## EXCERPTED TEXT
First, some important technical notes. If you use Index like HNSW for your vector’s column. There are some important information. By default index only returns first 40 results only. You can read about this on pgvector’s GitHub. You need to change configuration for your database or whole server. This depends on your PostgreSQL instance. So you can do it on your current database:
ALTER DATABASE your_database SET hnsw.ef_search TO 750;
Or you can add it to the configuration for all databases, as I did locally for the PostgreSQL installed by Homebrew.
# /opt/homebrew/var/postgresql@16/postgresql.conf
hnsw.ef_search = 750
I have a configuration for 750 results. It’s a lot, but I have a reason for it. The usual approach is to make a query that returns you products (movies, names or other entries which you have) and in this case you don’t need 750 results. But if you need to have more complex filters, the query can get really big and complex. Complexity was one of the more reasons why I went with the multiple queries approach:
- Query to check the existence of a search term in our database
- Query that returns search results with ONLY ids
- Query that returns actual results which are used for visitors
So you can see step number 2 where the database query returns only ids. And later I do my business logic filtering and using these results. So even if I need 10 products/results, my business logic, filters, sorters will know much more results than 10. Because maybe the first 100 of those results are not suitable for results. Imagine category filters, price filters, tag filters, delivery locations, etc…. Based on some tests for me number 750 was fine for me. I used a technique where I searched with many more results and checked results at the bottom. When the didn’t make sense I went -50% off that number. I searched again, checked at the bottom, if the last results made sense I added +50%, etc.

Stored data:
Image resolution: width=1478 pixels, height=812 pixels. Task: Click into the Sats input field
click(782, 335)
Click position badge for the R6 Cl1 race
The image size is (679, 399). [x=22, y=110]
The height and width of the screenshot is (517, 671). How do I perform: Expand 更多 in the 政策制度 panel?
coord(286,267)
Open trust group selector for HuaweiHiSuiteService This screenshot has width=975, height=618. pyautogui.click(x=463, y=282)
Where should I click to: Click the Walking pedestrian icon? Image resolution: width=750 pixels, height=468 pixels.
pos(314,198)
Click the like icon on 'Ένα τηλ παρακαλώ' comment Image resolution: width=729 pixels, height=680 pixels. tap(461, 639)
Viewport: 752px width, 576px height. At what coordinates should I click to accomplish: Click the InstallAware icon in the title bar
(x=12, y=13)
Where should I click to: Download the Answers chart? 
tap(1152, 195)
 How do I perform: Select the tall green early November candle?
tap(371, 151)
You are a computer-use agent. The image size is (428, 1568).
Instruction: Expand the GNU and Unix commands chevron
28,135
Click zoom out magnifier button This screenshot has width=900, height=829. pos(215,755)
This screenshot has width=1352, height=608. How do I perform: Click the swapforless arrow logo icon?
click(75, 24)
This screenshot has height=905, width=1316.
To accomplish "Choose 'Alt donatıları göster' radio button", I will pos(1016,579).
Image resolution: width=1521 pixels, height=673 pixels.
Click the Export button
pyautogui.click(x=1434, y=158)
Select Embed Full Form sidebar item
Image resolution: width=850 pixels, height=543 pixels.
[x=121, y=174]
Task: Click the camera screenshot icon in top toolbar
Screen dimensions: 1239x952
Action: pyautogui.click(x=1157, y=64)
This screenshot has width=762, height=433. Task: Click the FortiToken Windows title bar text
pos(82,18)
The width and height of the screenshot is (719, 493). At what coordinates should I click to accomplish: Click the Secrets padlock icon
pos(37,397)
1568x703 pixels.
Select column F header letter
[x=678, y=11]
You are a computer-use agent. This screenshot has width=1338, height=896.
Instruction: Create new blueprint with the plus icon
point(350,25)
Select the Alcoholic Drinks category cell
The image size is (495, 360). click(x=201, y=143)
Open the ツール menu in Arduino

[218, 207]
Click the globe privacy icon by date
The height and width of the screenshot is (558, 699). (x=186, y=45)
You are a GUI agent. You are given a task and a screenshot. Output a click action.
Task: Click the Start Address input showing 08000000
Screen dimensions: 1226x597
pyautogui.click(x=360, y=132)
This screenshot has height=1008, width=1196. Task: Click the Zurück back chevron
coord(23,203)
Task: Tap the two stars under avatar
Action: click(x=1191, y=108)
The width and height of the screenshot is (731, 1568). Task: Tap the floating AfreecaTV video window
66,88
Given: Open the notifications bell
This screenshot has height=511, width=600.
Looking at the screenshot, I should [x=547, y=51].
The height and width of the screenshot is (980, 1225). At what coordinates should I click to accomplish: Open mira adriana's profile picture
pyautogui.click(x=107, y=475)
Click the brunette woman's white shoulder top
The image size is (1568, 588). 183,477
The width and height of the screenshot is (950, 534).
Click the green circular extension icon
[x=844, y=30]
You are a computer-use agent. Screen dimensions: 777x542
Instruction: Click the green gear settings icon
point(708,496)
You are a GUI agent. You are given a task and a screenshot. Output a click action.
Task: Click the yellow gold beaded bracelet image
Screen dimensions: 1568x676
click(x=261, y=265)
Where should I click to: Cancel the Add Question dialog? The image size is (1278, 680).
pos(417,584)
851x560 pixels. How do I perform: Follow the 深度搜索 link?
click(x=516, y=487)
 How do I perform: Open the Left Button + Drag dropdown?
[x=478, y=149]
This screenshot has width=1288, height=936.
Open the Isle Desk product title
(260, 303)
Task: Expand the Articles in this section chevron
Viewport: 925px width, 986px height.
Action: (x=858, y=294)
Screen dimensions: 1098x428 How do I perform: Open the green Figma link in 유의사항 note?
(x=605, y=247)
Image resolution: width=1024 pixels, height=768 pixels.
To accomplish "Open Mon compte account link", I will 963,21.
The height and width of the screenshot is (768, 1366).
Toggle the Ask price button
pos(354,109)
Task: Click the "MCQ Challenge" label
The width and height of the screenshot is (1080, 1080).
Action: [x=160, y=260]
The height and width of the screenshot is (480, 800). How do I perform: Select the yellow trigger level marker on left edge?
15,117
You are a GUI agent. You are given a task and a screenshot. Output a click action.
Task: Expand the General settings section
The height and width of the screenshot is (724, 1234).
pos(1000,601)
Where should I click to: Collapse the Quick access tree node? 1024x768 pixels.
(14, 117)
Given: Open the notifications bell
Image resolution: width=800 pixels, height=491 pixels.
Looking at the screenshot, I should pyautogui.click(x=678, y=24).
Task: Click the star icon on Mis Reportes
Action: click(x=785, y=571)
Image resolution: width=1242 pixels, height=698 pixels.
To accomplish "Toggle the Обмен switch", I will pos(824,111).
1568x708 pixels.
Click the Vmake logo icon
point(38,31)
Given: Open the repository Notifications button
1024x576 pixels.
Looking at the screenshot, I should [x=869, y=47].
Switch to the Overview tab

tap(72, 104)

## TASK INSTRUCTIONS
Carry on the text about pgvector's HNSW search settings from its last sentence. You won't need the items.

## ANSWER BOX
Query to check existence of a search term in our database
First of all, remember, that this type of search doesn’t use pure pure input from the html input field for the actual search. It uses this input as text which is transformed into vectors. The transformation can be done locally or with 3rd party API. But it doesn’t matter, it will still be slow and more importantly, customers don’t search for unique search terms. It’s common for them to search for the same things quite often. So why should we create vectors for the same search every time, even if we have multiple visitors searching for same thing. So that’s the reason why I store search term with vector. So first search is “slow”, because it has to get proper vector thanks to nice prompt which I mentioned before, and store it in database. After that I don’t use this vector at all. I use search term query which returns relevant vector as a subquery.
But the point is that I have to check the database to see if anyone has already searched for this search term. If not, I have to get the vector from the model and store it in the system.
SELECT TRUE FROM "search_terms" AS s0 WHERE (s0."term" = 'banana') LIMIT 1
from(st in SearchTerm, where: st.term == ^string)
|> Repo.exists?()
To be honest, I don’t use this query. I use a slightly more complex one that I use in several places.
from(st in SearchTerm,
where: st.term == ^string,
limit: 1,
select: st.vector
)
If you call it with Repo.one(term_query)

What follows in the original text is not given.